- _TO BE DONE_
Rewrite the lines below with every "swirl" changed to "spiral", leaving everything else as it is. Omit the pictures from your answer.

- _Records from a pointing dataset_
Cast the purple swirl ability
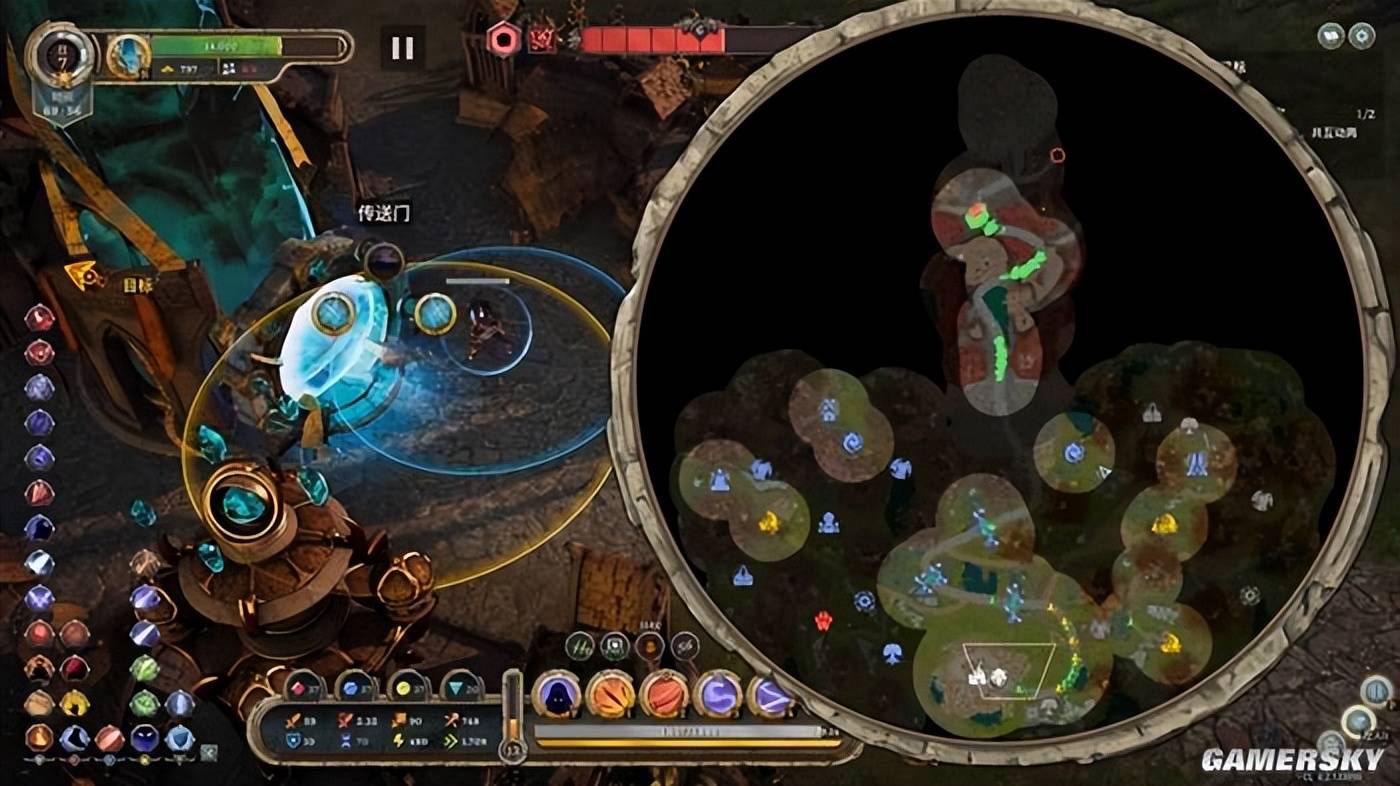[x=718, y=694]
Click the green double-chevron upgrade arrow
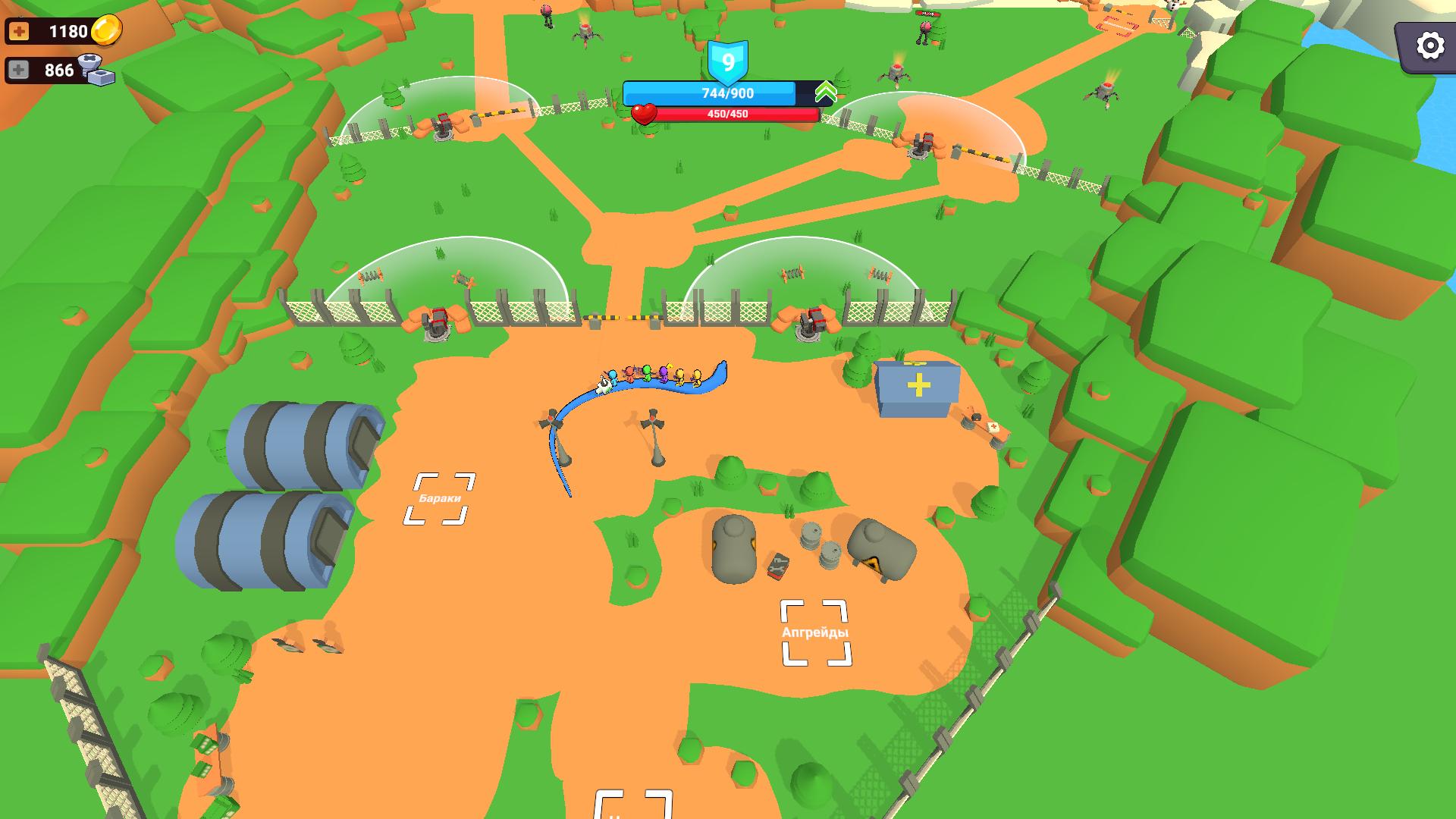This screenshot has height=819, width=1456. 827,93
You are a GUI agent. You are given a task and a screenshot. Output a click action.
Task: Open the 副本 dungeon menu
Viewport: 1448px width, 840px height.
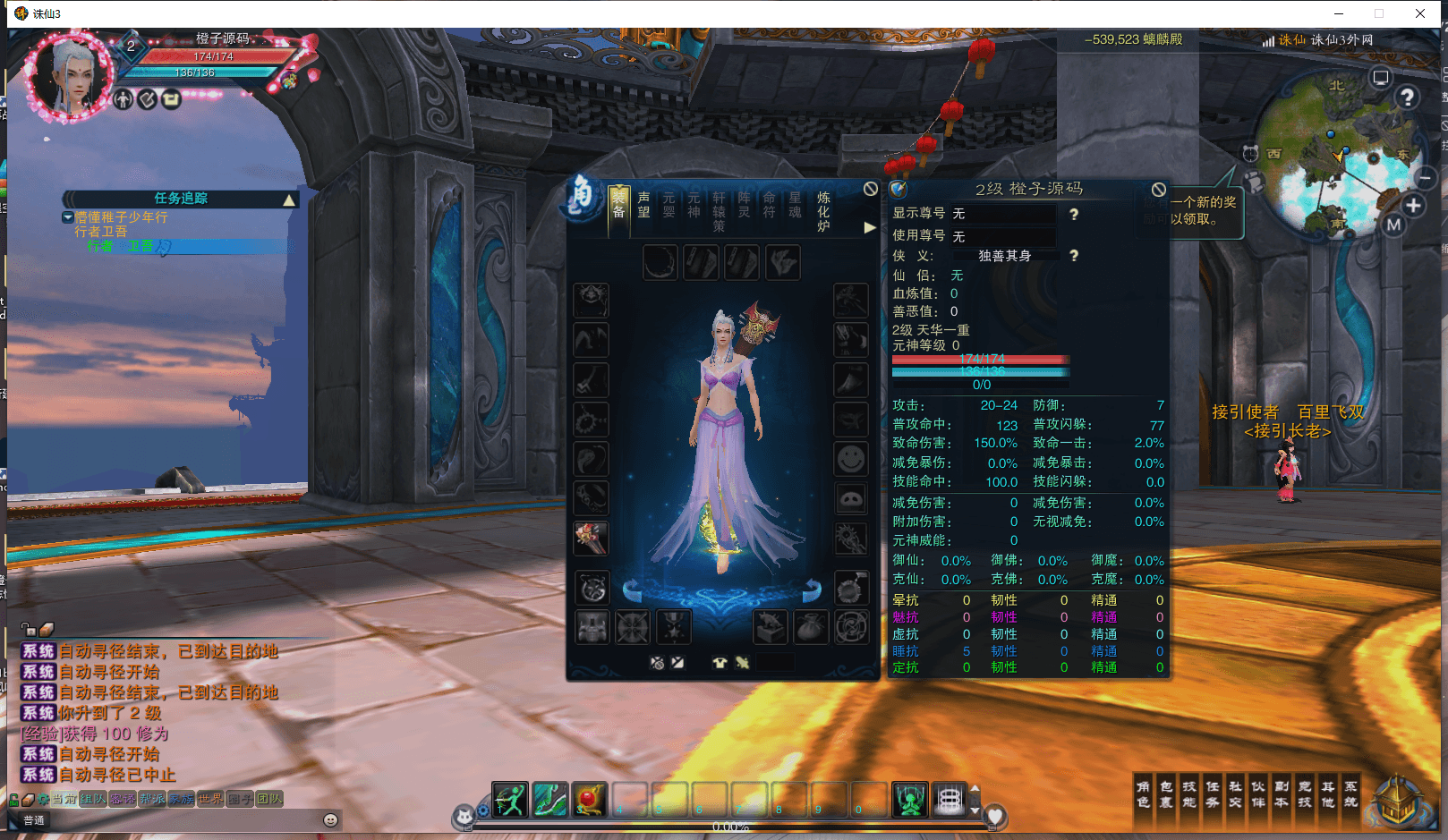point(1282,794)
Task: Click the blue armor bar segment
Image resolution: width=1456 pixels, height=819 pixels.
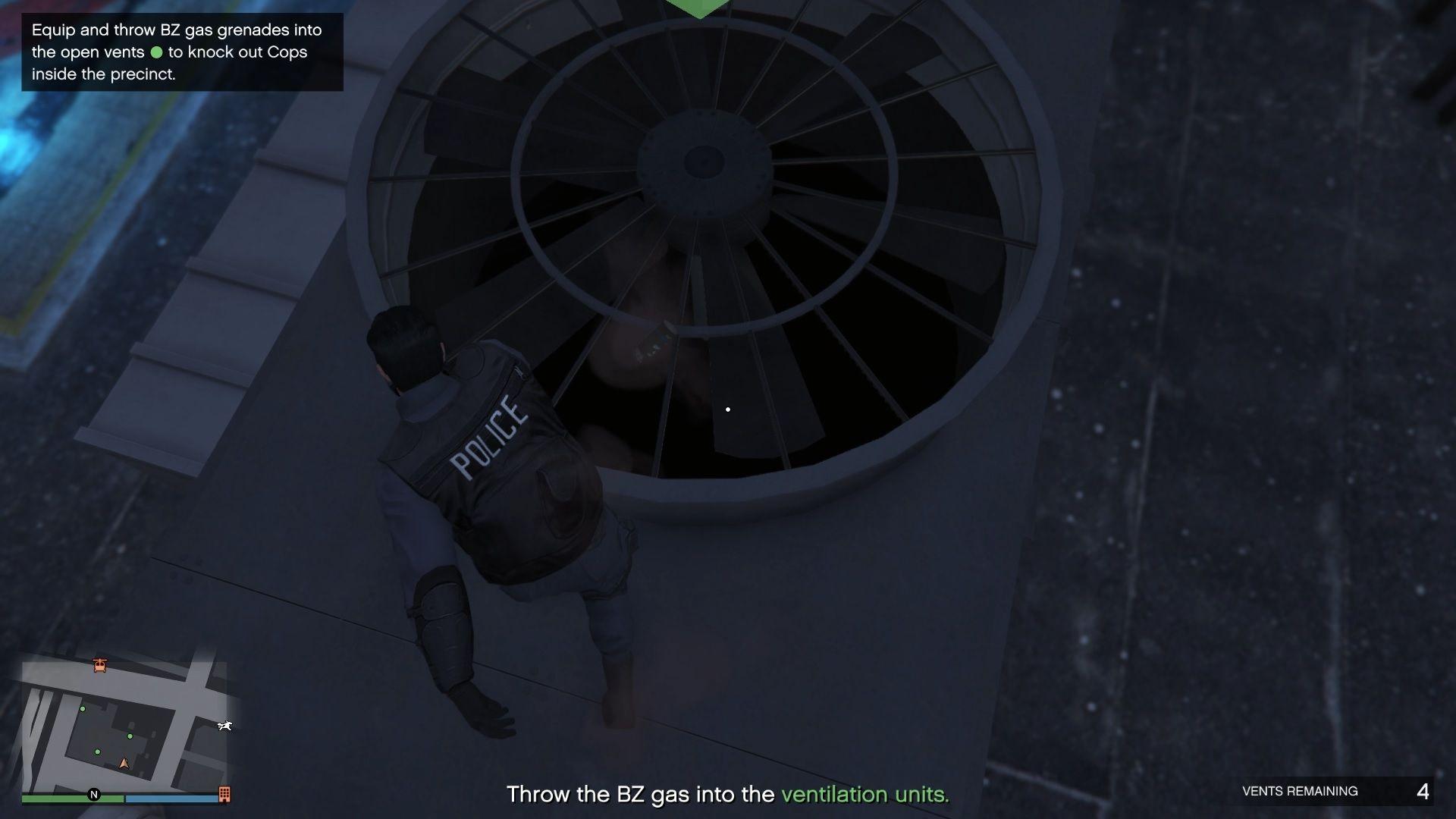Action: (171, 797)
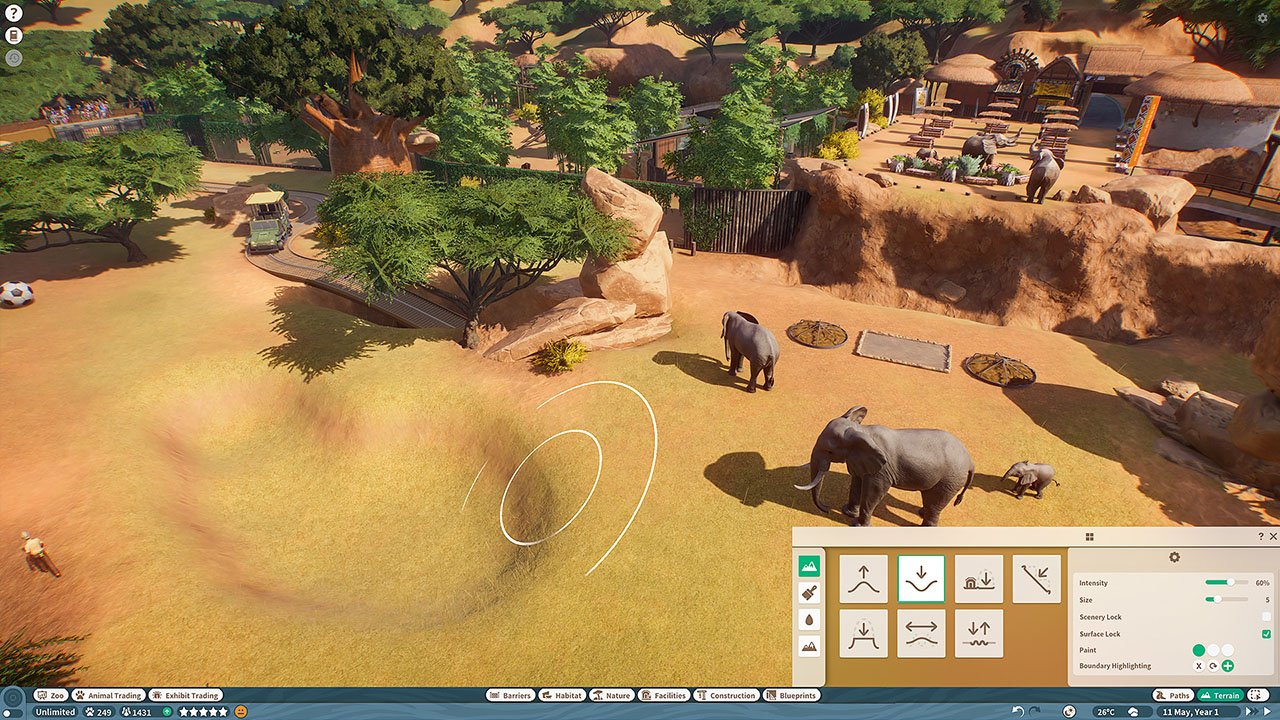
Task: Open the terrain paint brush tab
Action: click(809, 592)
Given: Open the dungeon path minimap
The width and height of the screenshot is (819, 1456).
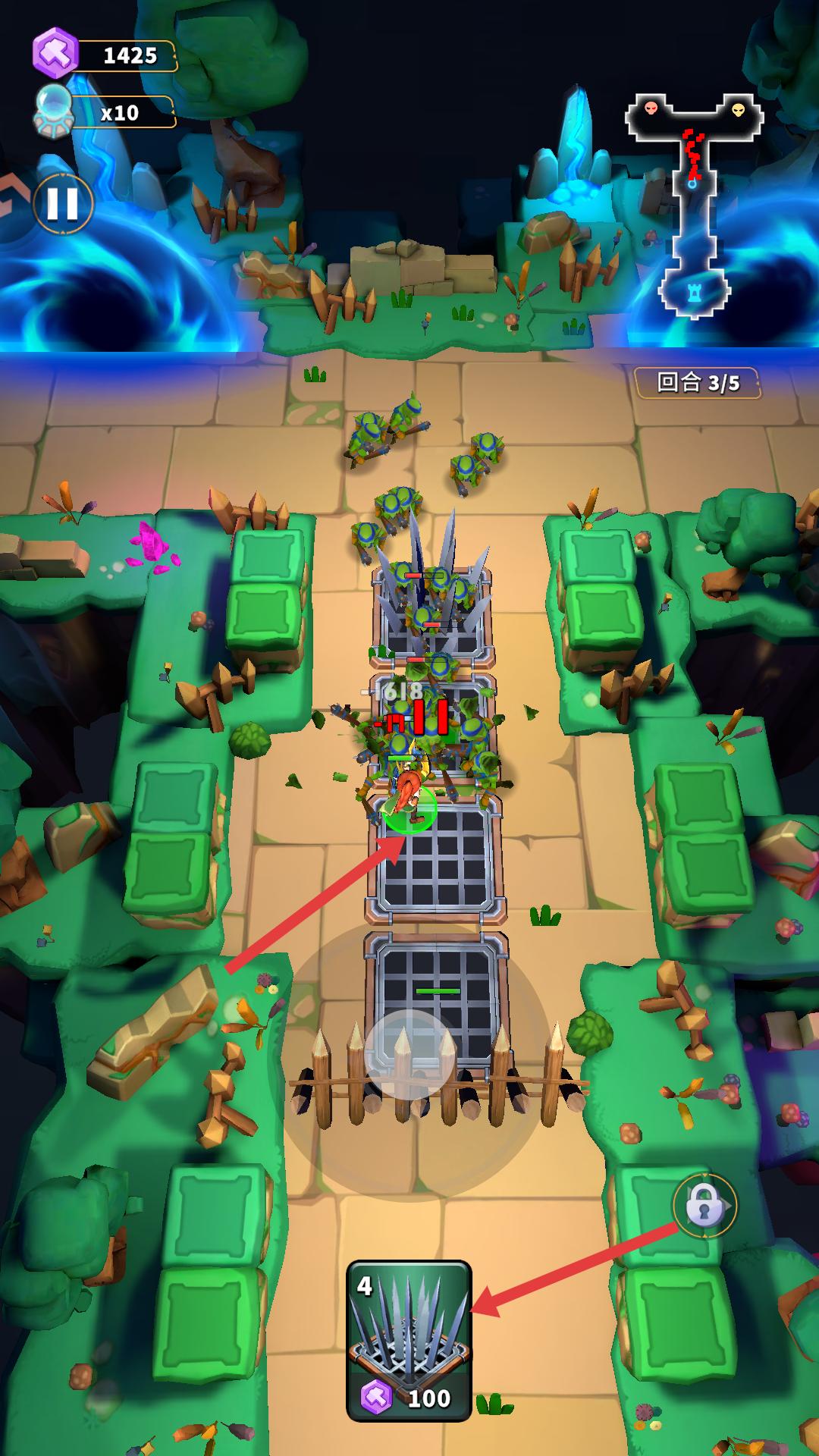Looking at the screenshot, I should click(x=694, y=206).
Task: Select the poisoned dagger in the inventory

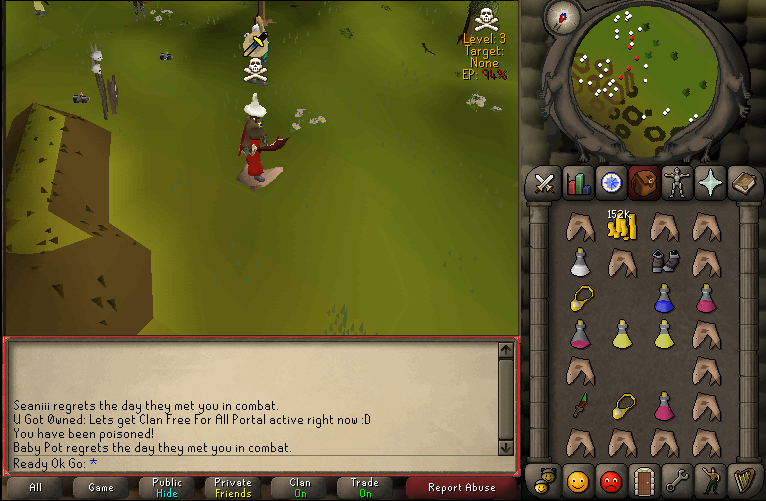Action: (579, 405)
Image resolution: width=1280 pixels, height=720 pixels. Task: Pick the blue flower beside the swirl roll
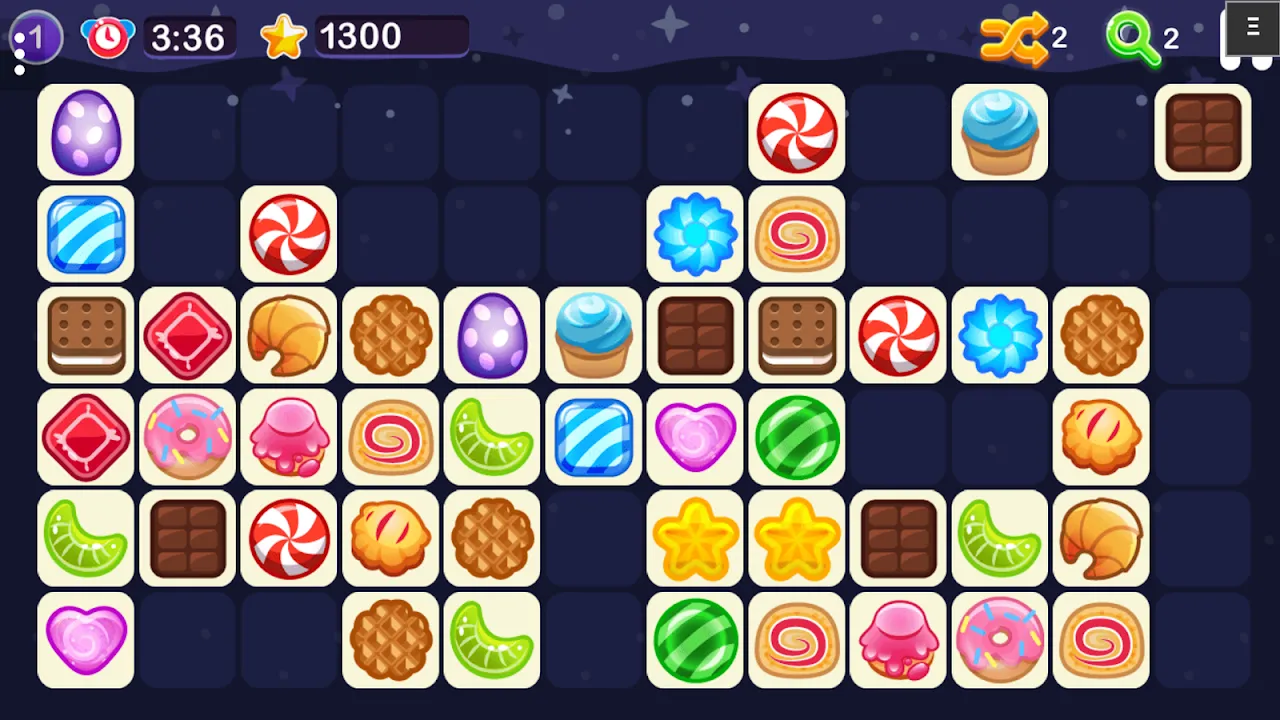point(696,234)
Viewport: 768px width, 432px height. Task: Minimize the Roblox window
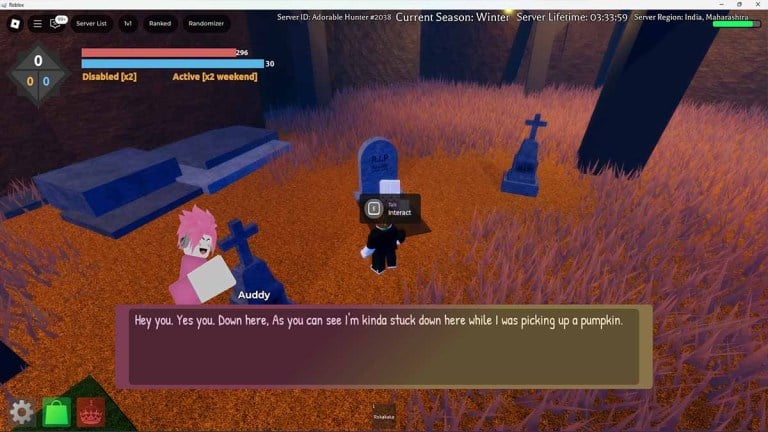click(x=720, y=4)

- _TASK RESULT_
Cast the purple spiral ability
[x=718, y=694]
Click the green double-chevron upgrade arrow
This screenshot has height=819, width=1456. 827,93
You are a GUI agent. You are given a task and a screenshot. Output a click action.
Task: Open the 副本 dungeon menu
Viewport: 1448px width, 840px height.
point(1282,794)
Task: Click the blue armor bar segment
Image resolution: width=1456 pixels, height=819 pixels.
Action: (171, 797)
Task: Open the terrain paint brush tab
Action: click(809, 592)
Given: Open the dungeon path minimap
The width and height of the screenshot is (819, 1456).
Looking at the screenshot, I should click(x=694, y=206).
Task: Select the poisoned dagger in the inventory

Action: (579, 405)
Image resolution: width=1280 pixels, height=720 pixels. Task: Pick the blue flower beside the spiral roll
point(696,234)
Viewport: 768px width, 432px height. Task: Minimize the Roblox window
click(x=720, y=4)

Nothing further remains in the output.